→ QUELLE
⁂
Unter all dem Müll in den Meeren kommen Kunststoffe am häufigsten vor. Neben Holz, Glas, Metallen, Gummi und Textilien macht Plastik 75 Prozent der Abfälle aus. Aufgrund ihrer Langlebigkeit bleiben Plastikprodukte an Küsten und „auf See“ über Jahrzehnte ein Problem. Etwa für Meerestiere und Seevögel, die sich in Plastik verheddern oder Plastikteile verschlucken können. Und nicht nur im Meer – auch in den Küstengegenden verursachen Kunststoffe Umwelt- und Gesundheitsprobleme und letztlich erhebliche Kosten: zum Beispiel, weil von Plastik verstopfte Abwasserkanäle oder vermüllte Strände gereinigt werden müssen.

Heide Kerber und Johanna Kramm von der Forschungsgruppe PlastX, unter der Leitung des ISOE – Institut für sozial-ökologische Forschung, beschäftigen sich in ihrem Artikel „Der Müll in unseren Meeren: Ursachen, Folgen, Lösungen“ mit den Möglichkeiten und Grenzen lokaler und globaler Lösungsansätze. Am Beispiel Vietnam, einem der südostasiatischen „Hotspots“ des Plastikmülleintrags, zeigen die Autorinnen, warum sich die Müllproblematik trotz nationaler Lösungsstrategien und lokaler Bemühungen nicht so einfach lösen lässt. Ein weitgehend fehlendes Umweltbewusstsein und eine unzureichende Abfallinfrastruktur sind entscheidende Faktoren. „Langfristig braucht es nicht nur eine effektive Infrastruktur, sondern auch neue, weniger einwegorientierte Konsumpraktiken“, so fassen sie die anstehenden Herausforderungen zusammen – für den südostasiatischen Raum und weltweit. Denn Kunststoffmüll gelangt überwiegend auf dem Landweg ins Meer. Zu den sogenannten landbasierten Quellen gehören Freizeitaktivitäten im Küstenbereich. Aber auch in größerer Entfernung achtlos weggeworfener Müll findet über den Wind oder über Flüsse an die Strände und ins Meer.
⁂
→ BEREITGESTELLTES MATERIAL

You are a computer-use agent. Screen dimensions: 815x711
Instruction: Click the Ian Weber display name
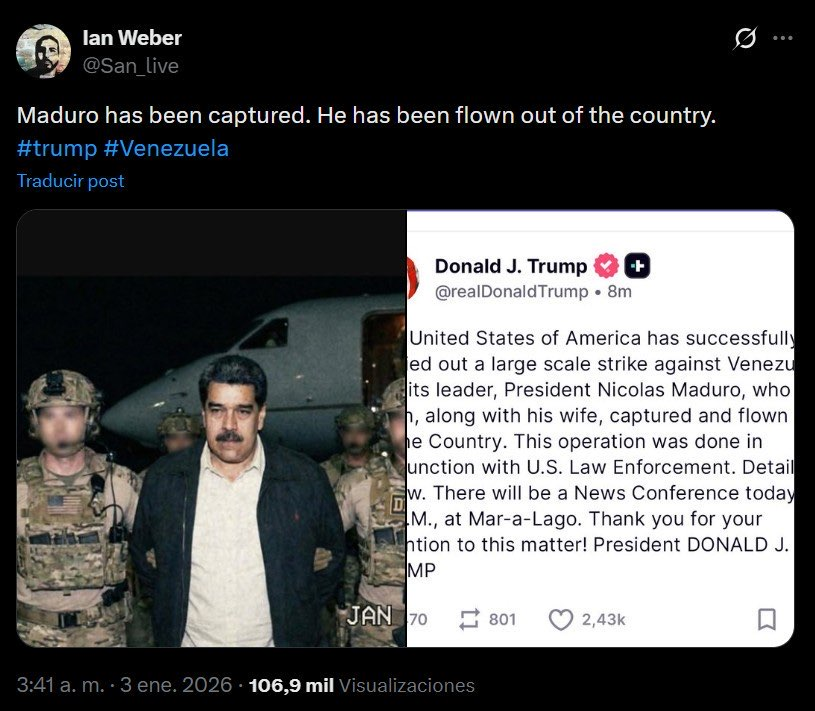[x=133, y=38]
⁂
→ ZU BEARBEITENDE AUFGABEN
A) Beantworten Sie anhand des Textes über Plastikmüll in den Meeren die folgenden Fragen:
(i) Wie viel Prozent der Abfälle in den Meeren macht Plastik aus?
(ii) Welches Land dient im Artikel von Heide Kerber und Johanna Kramm als Beispiel?
(iii) Auf welchem Weg gelangt Kunststoffmüll überwiegend ins Meer?
B) Führen Sie den Text über Plastikmüll in den Meeren im Anschluss an seinen letzten Satz weiter.
Das Material steht für sich und gehört nicht zum Text über Plastikmüll in den Meeren.

→ DIE LÖSUNGEN
A)
(i) 75 Prozent
(ii) Vietnam
(iii) Auf dem Landweg

B)
Bisher kaum mehr als Absichtserklärungen: Globale Lösungsstrategien 

Seit einigen Jahren wird deshalb verstärkt an Maßnahmen gearbeitet, um die Kunststoffeinträge aus landbasierten Quellen in Meere und Ozeane zu reduzieren. Um aber weltweite, ganzheitliche Lösungsstrategien zu entwickeln, heißt es, eine Vielzahl an Akteuren „an einen Tisch“ zu bringen, mit ihren jeweils eigenen Problemwahrnehmungen und konkurrierenden Ansichten und Absichten. Das sind: Politische Akteure, die kunststoffproduzierenden und -verarbeitenden Industrien, nichtstaatliche Umweltorganisationen, Organisationen der Zivilgesellschaft, internationale Entwicklungsorganisationen und die Wissenschaft. Zwar gibt es bereits weitreichende globale Kooperationsplattformen sowie Abkommen, Rahmenrichtlinien und unverbindliche Vereinbarungen. Doch von den erarbeiteten Lösungsstrategien hin zu einer global rechtsverbindlichen „Plastikkonvention“ ist es noch ein weiter Weg. 

Gegenwärtig bleiben erste verbindliche Verträge fragmentarisch, weil sie auf einen Flickenteppich aus parallelen Regularien treffen, wodurch viele der in die Problematik involvierten Akteursgruppen den Rechtsrahmen als unübersichtlich bewerten. Zugleich fehlen oftmals Überwachungs- und Durchsetzungsmechanismus, um Verstöße gegen bestehende Regularien zu sanktionieren. 

Es fehlen differenzierte Sanktions- und Durchsetzungsmechanismen 

Die beiden ISOE-Forscherinnen machen deutlich, warum es so schwierig ist, die Einträge von Meeresmüll wirkungsvoll zu reduzieren: Die Meeresabfälle stammen aus einer Vielzahl von Quellen. Es ist nahezu unmöglich, die Eintragsquellen und -mengen von Kunststoffabfällen zu beziffern. Zugleich können Kunststoffabfälle über große Entfernungen transportiert werden und sammeln sich unter anderem in internationalen Gewässern an. „Damit fehlt oft der kausale Zusammenhang zwischen Ursache und Auswirkung, und das erschwert auch die differenzierte Zuschreibung von Verantwortungen“.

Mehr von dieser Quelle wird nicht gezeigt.